I tried -as you suggested- to boot with no vm in autoboot and changed their templates from fedora 27 to fedora 26. Then I tried to launch manually sys-net or templates or other vms. They all try to run sys-net (its state icon becomes yellow then disappears), then fail and -some time later- they report ‘Error starting VM: Cannot execute qrexec-daemon’. I also tried using debian-8 template.

After each vm start failure dom0’s log (/var/log/xen/console/hypervisor.log attached) shows again a new iteration of the same ‘Unhandled invalid opcode fault/trap [#6, ec=0000]’ and a call to domain_crash_sync etc...

Any suggestions ?
Thanks again.

Vicente

[awokd]

On Fri, August 17, 2018 10:34 pm, vsanchez...@gmail.com wrote:

> Thanks for your reply.
> I tried upgrading the bios to the most recent version on Lenovo’s site
> that cites it mitigates variant 4 and 3a of spectre (1.32).

Was hoping this would fix it!

> The problem remained the same in qubes though. And I noticed in dmesg for
> dom0 a message during systemd[1] bring up that says ‘Failed to start Load
> Kernel Modules.’ (It’s the only message in red).

You can ignore that error message. You were testing those templates out
while running one of the older kernels, right? Only thing left is Xen
then:
https://www.qubes-os.org/doc/software-update-dom0/#how-to-downgrade-a-specific-package

[vsanchez...@gmail.com]

Thanks for the quick reply. Yes I am using 4.4.14 kernel.

I’ll try downgrading Xen next...after some sleep :)

[vsanchez...@gmail.com]

After you asked me to confirm the kernel version I was using, I rechecked and I actually was still using 4.14.57 for the default vm kernel not the 4.4.14 used in dom0... I changed that setting to 4.4.14 and all vms can run now. So the problem was probably in the more recent Linuxes and finally not with Xen. I’ll explore that.

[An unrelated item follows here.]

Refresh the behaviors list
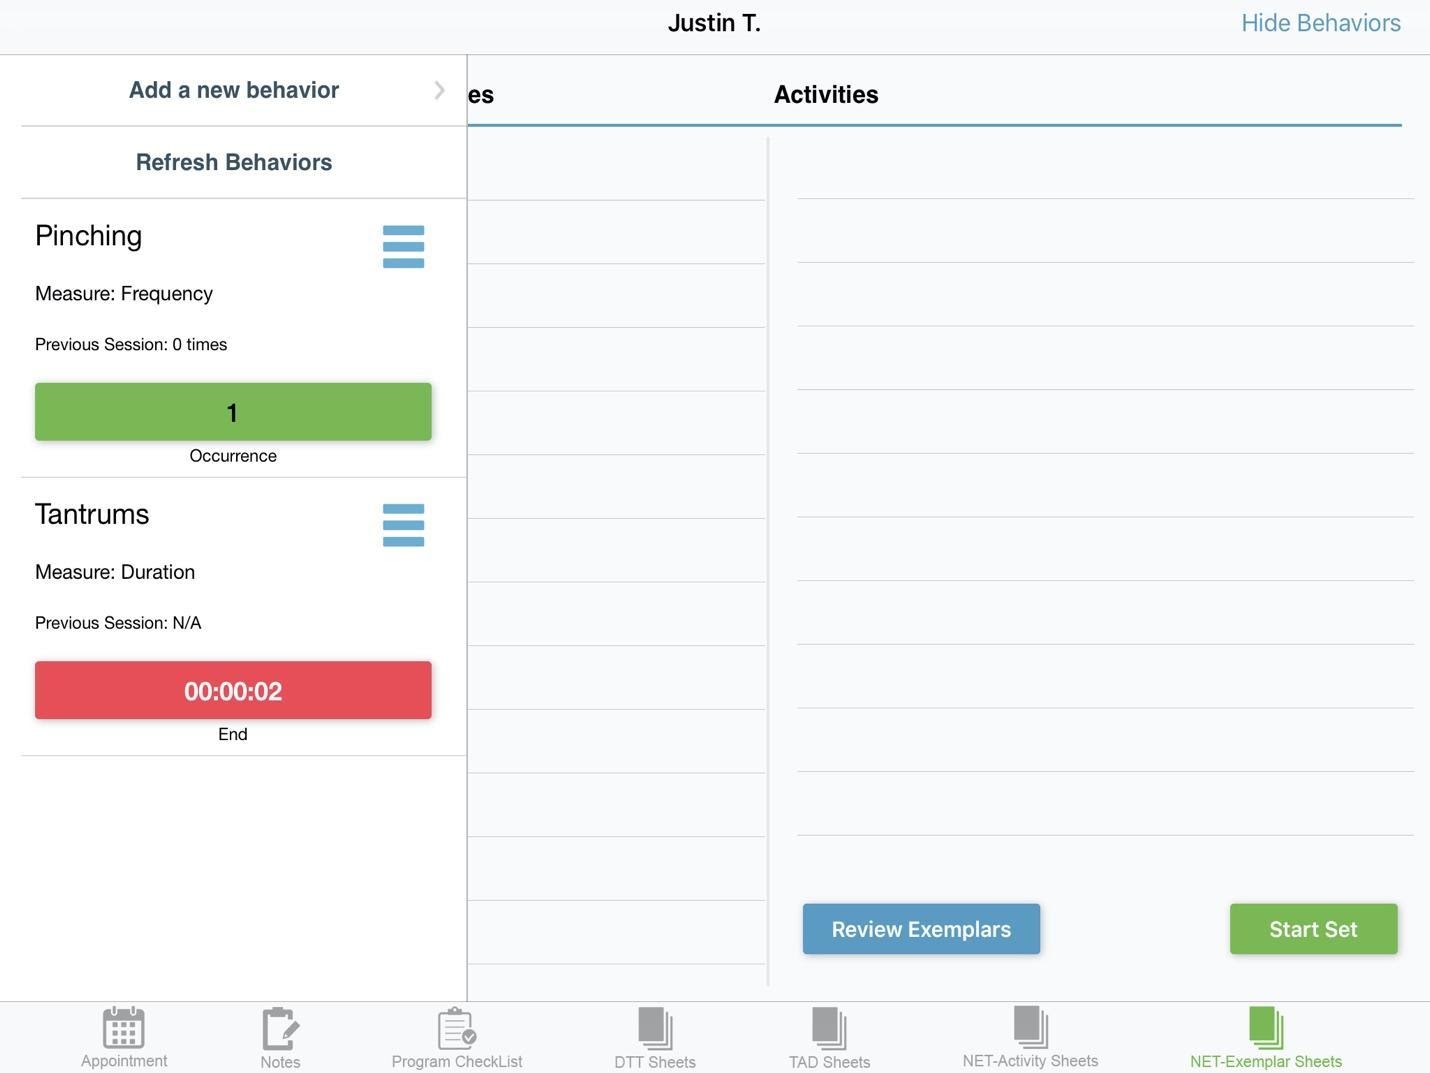Screen dimensions: 1430x1073 tap(233, 160)
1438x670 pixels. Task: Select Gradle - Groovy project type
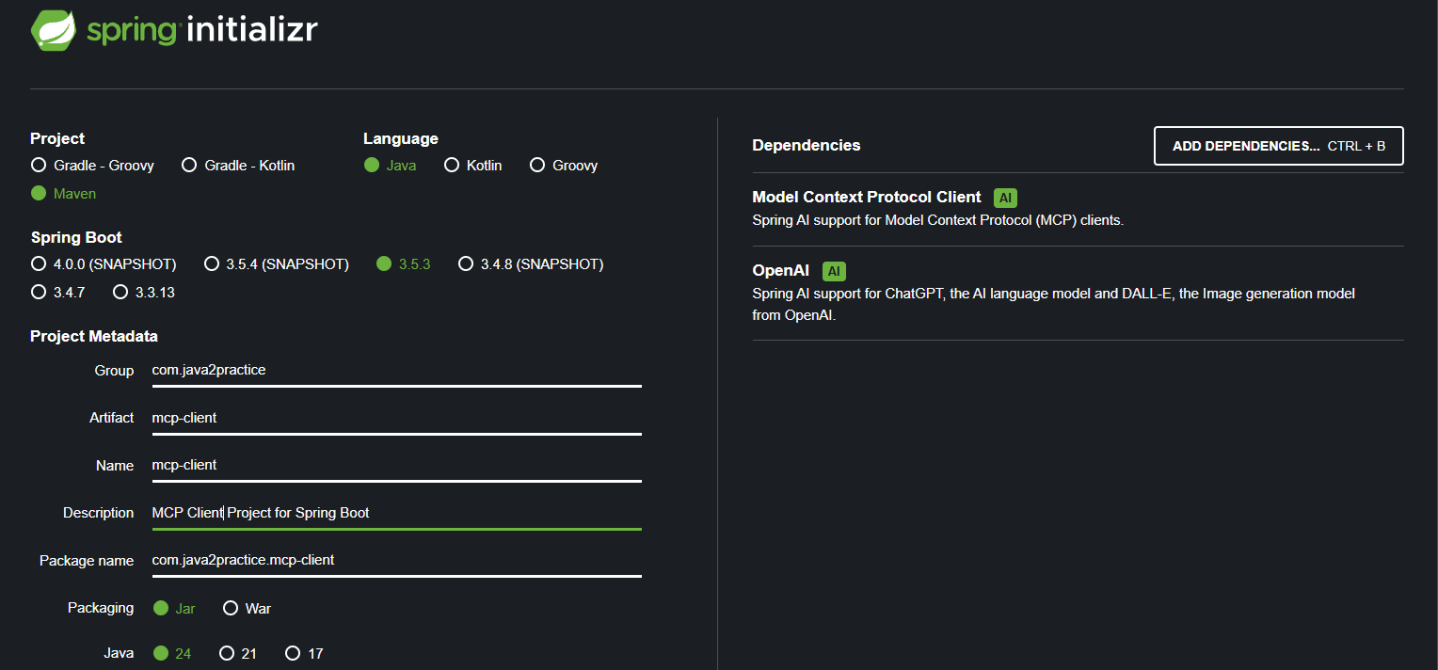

Thanks again for your help.

[awokd]

On Sat, August 18, 2018 9:30 am, vsanchez...@gmail.com wrote:

> After you asked me to confirm the kernel version I was using, I rechecked
> and I actually was still using 4.14.57 for the default vm kernel not the
> 4.4.14 used in dom0... I changed that setting to 4.4.14 and all vms can
> run now. So the problem was probably in the more recent Linuxes and
> finally not with Xen. I’ll explore that.
>
> Thanks again for your help.

Glad you were able to get it back up and running!